"""

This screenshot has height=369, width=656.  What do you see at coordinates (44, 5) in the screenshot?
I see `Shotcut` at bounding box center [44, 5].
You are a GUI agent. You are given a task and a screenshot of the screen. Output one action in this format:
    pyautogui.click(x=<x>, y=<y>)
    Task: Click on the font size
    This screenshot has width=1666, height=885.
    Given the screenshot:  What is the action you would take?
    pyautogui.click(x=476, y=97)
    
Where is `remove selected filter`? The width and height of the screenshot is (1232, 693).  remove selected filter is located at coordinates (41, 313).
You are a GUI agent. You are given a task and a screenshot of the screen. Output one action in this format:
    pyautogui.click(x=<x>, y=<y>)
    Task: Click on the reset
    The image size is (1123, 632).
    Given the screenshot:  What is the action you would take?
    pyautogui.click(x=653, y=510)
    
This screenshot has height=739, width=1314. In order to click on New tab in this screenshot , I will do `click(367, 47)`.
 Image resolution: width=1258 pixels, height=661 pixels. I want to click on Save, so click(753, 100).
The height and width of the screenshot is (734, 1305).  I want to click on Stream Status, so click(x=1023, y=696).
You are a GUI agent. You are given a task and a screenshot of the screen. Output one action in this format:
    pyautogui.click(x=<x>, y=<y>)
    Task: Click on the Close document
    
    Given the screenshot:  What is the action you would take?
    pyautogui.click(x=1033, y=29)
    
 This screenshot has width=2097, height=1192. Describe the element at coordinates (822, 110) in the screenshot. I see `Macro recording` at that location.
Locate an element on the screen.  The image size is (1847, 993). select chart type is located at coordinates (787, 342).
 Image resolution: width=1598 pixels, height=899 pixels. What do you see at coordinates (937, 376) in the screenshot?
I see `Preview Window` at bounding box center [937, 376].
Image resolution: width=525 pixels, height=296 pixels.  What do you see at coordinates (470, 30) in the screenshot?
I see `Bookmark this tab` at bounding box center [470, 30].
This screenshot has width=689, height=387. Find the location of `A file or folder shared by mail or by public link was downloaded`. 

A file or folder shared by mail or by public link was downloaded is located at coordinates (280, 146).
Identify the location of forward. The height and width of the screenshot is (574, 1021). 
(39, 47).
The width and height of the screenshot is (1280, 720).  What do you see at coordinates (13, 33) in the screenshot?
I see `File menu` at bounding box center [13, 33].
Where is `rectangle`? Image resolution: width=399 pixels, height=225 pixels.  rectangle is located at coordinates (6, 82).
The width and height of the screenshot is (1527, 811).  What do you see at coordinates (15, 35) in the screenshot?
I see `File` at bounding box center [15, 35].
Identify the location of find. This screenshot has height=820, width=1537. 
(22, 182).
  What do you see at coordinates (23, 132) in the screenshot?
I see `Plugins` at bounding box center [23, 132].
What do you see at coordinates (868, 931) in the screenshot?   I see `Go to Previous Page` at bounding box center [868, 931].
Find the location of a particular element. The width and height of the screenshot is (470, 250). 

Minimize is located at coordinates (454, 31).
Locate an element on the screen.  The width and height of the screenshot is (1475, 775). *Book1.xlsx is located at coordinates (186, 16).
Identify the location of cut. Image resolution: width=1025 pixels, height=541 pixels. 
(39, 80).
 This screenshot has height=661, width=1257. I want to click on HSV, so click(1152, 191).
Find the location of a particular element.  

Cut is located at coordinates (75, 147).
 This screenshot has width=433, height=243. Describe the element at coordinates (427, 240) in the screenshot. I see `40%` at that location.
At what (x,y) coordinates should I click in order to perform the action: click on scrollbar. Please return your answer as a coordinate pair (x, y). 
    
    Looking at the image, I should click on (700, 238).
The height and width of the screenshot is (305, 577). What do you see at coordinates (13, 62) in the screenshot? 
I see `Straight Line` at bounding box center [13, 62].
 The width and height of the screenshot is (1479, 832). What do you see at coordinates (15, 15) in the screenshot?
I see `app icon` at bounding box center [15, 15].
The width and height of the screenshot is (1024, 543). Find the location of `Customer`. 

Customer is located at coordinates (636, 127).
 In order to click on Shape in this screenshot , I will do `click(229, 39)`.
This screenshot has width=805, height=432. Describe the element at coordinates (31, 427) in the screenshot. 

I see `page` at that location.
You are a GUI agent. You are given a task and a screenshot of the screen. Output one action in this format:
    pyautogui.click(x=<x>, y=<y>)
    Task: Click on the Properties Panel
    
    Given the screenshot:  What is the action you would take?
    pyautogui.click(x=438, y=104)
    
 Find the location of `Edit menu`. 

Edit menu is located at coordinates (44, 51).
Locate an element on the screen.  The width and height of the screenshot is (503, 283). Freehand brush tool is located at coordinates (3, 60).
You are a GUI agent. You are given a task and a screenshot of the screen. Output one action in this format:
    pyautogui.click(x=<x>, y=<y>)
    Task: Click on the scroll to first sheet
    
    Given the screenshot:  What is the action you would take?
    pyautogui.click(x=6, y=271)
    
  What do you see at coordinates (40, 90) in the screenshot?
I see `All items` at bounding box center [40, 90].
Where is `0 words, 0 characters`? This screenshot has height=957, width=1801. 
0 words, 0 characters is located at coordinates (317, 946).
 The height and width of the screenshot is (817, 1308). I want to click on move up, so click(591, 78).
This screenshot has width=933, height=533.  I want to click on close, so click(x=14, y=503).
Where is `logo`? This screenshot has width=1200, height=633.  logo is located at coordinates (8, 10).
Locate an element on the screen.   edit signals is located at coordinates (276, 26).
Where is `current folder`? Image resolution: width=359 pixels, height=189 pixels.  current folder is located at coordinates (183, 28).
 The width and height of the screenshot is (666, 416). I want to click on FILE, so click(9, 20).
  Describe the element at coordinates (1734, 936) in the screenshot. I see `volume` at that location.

"""

**WRITTEN TASK**
Count the lines of the records above that contain the string "folder". Reply with the number alone.

**EXERCISE RESULT**
3